> _Problem details_:
Your answer must be an exact transcription of every record.

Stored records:

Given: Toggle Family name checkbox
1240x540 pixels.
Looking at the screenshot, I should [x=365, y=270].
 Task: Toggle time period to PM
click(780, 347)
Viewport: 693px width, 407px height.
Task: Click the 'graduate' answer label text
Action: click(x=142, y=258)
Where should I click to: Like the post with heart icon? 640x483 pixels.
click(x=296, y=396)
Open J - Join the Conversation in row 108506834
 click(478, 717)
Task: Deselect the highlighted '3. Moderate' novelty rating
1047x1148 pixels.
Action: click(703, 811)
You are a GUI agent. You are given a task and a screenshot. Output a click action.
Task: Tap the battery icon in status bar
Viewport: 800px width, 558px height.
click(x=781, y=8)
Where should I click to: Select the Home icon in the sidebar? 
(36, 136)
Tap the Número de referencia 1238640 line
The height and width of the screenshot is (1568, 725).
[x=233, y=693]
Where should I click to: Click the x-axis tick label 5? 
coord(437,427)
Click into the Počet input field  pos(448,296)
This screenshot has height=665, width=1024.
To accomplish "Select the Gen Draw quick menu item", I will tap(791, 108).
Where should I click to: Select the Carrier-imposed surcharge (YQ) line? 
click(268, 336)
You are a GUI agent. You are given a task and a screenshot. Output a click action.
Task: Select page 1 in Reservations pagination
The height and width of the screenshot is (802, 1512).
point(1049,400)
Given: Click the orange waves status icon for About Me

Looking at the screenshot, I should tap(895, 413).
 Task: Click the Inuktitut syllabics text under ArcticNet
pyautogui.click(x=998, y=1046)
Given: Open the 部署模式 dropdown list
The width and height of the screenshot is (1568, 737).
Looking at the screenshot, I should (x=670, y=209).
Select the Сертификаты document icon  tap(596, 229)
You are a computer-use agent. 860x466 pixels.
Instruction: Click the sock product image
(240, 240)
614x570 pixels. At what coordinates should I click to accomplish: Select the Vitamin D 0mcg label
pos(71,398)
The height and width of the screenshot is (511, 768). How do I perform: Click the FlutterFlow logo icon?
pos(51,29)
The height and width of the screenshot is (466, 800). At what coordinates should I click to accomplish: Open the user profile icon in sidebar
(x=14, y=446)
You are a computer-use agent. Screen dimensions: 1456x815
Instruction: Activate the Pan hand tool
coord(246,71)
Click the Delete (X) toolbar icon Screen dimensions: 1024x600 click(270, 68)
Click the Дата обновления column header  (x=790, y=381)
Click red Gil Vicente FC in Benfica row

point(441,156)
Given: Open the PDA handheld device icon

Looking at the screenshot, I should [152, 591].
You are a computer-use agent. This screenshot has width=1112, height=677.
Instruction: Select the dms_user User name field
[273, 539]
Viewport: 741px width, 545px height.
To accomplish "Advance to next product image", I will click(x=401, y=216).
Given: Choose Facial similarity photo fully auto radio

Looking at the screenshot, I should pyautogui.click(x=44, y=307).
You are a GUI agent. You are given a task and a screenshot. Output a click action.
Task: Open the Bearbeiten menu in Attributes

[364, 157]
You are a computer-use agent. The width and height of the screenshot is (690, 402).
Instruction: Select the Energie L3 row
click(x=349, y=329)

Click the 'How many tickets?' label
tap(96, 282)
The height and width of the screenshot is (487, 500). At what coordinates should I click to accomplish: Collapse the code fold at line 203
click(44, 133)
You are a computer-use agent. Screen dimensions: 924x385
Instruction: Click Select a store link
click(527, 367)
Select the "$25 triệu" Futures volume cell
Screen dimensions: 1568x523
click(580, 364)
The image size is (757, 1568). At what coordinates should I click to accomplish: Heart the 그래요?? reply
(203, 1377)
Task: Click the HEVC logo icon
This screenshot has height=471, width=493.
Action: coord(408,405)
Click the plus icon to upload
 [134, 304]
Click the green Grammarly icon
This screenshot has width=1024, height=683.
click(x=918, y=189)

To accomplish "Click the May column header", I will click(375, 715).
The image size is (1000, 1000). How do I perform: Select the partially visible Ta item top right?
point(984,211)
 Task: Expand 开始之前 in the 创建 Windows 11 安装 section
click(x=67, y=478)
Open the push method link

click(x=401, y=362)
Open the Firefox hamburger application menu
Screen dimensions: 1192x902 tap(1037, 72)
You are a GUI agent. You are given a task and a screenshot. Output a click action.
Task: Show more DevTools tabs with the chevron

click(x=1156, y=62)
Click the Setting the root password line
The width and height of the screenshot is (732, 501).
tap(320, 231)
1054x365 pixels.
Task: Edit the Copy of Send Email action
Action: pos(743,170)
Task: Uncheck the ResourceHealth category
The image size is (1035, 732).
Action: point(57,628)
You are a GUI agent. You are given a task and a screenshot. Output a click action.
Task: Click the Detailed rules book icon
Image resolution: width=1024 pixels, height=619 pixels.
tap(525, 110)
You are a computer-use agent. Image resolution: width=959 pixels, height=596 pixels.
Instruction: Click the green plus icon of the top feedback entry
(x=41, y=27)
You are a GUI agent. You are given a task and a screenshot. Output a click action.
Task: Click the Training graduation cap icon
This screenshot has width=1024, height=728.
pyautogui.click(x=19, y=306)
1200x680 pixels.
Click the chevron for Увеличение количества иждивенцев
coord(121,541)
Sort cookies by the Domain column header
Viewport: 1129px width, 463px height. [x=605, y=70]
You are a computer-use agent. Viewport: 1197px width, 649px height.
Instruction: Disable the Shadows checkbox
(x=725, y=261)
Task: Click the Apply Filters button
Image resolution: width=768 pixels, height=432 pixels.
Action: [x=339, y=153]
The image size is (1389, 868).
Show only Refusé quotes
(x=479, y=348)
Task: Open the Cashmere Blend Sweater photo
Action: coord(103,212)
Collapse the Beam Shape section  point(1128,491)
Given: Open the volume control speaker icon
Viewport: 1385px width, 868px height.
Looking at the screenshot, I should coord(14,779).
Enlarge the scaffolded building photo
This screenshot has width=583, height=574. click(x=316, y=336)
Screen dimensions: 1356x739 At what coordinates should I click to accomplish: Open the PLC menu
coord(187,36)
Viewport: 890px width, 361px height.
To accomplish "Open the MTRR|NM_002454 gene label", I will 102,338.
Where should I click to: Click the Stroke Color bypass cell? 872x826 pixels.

> _Response to this task_:
Given: Toggle Family name checkbox
1240x540 pixels.
Looking at the screenshot, I should [x=365, y=270].
 Task: Toggle time period to PM
click(780, 347)
Viewport: 693px width, 407px height.
Task: Click the 'graduate' answer label text
Action: click(x=142, y=258)
Where should I click to: Like the post with heart icon? 640x483 pixels.
click(x=296, y=396)
Open J - Join the Conversation in row 108506834
 click(478, 717)
Task: Deselect the highlighted '3. Moderate' novelty rating
1047x1148 pixels.
Action: click(703, 811)
You are a GUI agent. You are given a task and a screenshot. Output a click action.
Task: Tap the battery icon in status bar
Viewport: 800px width, 558px height.
click(x=781, y=8)
Where should I click to: Select the Home icon in the sidebar? 
(36, 136)
Tap the Número de referencia 1238640 line
The height and width of the screenshot is (1568, 725).
[x=233, y=693]
Where should I click to: Click the x-axis tick label 5? 
coord(437,427)
Click into the Počet input field  pos(448,296)
This screenshot has height=665, width=1024.
To accomplish "Select the Gen Draw quick menu item", I will tap(791, 108).
Where should I click to: Select the Carrier-imposed surcharge (YQ) line? 
click(268, 336)
You are a GUI agent. You are given a task and a screenshot. Output a click action.
Task: Select page 1 in Reservations pagination
The height and width of the screenshot is (802, 1512).
point(1049,400)
Given: Click the orange waves status icon for About Me

Looking at the screenshot, I should tap(895, 413).
 Task: Click the Inuktitut syllabics text under ArcticNet
pyautogui.click(x=998, y=1046)
Given: Open the 部署模式 dropdown list
The width and height of the screenshot is (1568, 737).
Looking at the screenshot, I should (x=670, y=209).
Select the Сертификаты document icon  tap(596, 229)
You are a computer-use agent. 860x466 pixels.
Instruction: Click the sock product image
(240, 240)
614x570 pixels. At what coordinates should I click to accomplish: Select the Vitamin D 0mcg label
pos(71,398)
The height and width of the screenshot is (511, 768). How do I perform: Click the FlutterFlow logo icon?
pos(51,29)
The height and width of the screenshot is (466, 800). At what coordinates should I click to accomplish: Open the user profile icon in sidebar
(x=14, y=446)
You are a computer-use agent. Screen dimensions: 1456x815
Instruction: Activate the Pan hand tool
coord(246,71)
Click the Delete (X) toolbar icon Screen dimensions: 1024x600 click(270, 68)
Click the Дата обновления column header  (x=790, y=381)
Click red Gil Vicente FC in Benfica row

point(441,156)
Given: Open the PDA handheld device icon

Looking at the screenshot, I should [152, 591].
You are a computer-use agent. This screenshot has width=1112, height=677.
Instruction: Select the dms_user User name field
[273, 539]
Viewport: 741px width, 545px height.
To accomplish "Advance to next product image", I will click(x=401, y=216).
Given: Choose Facial similarity photo fully auto radio

Looking at the screenshot, I should pyautogui.click(x=44, y=307).
You are a GUI agent. You are given a task and a screenshot. Output a click action.
Task: Open the Bearbeiten menu in Attributes

[364, 157]
You are a computer-use agent. The width and height of the screenshot is (690, 402).
Instruction: Select the Energie L3 row
click(x=349, y=329)

Click the 'How many tickets?' label
tap(96, 282)
The height and width of the screenshot is (487, 500). At what coordinates should I click to accomplish: Collapse the code fold at line 203
click(44, 133)
You are a computer-use agent. Screen dimensions: 924x385
Instruction: Click Select a store link
click(527, 367)
Select the "$25 triệu" Futures volume cell
Screen dimensions: 1568x523
click(580, 364)
The image size is (757, 1568). At what coordinates should I click to accomplish: Heart the 그래요?? reply
(203, 1377)
Task: Click the HEVC logo icon
This screenshot has height=471, width=493.
Action: coord(408,405)
Click the plus icon to upload
 [134, 304]
Click the green Grammarly icon
This screenshot has width=1024, height=683.
click(x=918, y=189)

To accomplish "Click the May column header", I will click(375, 715).
The image size is (1000, 1000). How do I perform: Select the partially visible Ta item top right?
point(984,211)
 Task: Expand 开始之前 in the 创建 Windows 11 安装 section
click(x=67, y=478)
Open the push method link

click(x=401, y=362)
Open the Firefox hamburger application menu
Screen dimensions: 1192x902 tap(1037, 72)
You are a GUI agent. You are given a task and a screenshot. Output a click action.
Task: Show more DevTools tabs with the chevron

click(x=1156, y=62)
Click the Setting the root password line
The width and height of the screenshot is (732, 501).
tap(320, 231)
1054x365 pixels.
Task: Edit the Copy of Send Email action
Action: pos(743,170)
Task: Uncheck the ResourceHealth category
The image size is (1035, 732).
Action: point(57,628)
You are a GUI agent. You are given a task and a screenshot. Output a click action.
Task: Click the Detailed rules book icon
Image resolution: width=1024 pixels, height=619 pixels.
tap(525, 110)
You are a computer-use agent. Image resolution: width=959 pixels, height=596 pixels.
Instruction: Click the green plus icon of the top feedback entry
(x=41, y=27)
You are a GUI agent. You are given a task and a screenshot. Output a click action.
Task: Click the Training graduation cap icon
This screenshot has width=1024, height=728.
pyautogui.click(x=19, y=306)
1200x680 pixels.
Click the chevron for Увеличение количества иждивенцев
coord(121,541)
Sort cookies by the Domain column header
Viewport: 1129px width, 463px height. [x=605, y=70]
You are a computer-use agent. Viewport: 1197px width, 649px height.
Instruction: Disable the Shadows checkbox
(x=725, y=261)
Task: Click the Apply Filters button
Image resolution: width=768 pixels, height=432 pixels.
Action: [x=339, y=153]
The image size is (1389, 868).
Show only Refusé quotes
(x=479, y=348)
Task: Open the Cashmere Blend Sweater photo
Action: coord(103,212)
Collapse the Beam Shape section  point(1128,491)
Given: Open the volume control speaker icon
Viewport: 1385px width, 868px height.
Looking at the screenshot, I should coord(14,779).
Enlarge the scaffolded building photo
This screenshot has width=583, height=574. click(x=316, y=336)
Screen dimensions: 1356x739 At what coordinates should I click to accomplish: Open the PLC menu
coord(187,36)
Viewport: 890px width, 361px height.
To accomplish "Open the MTRR|NM_002454 gene label", I will 102,338.
Where should I click to: Click the Stroke Color bypass cell? 872x826 pixels.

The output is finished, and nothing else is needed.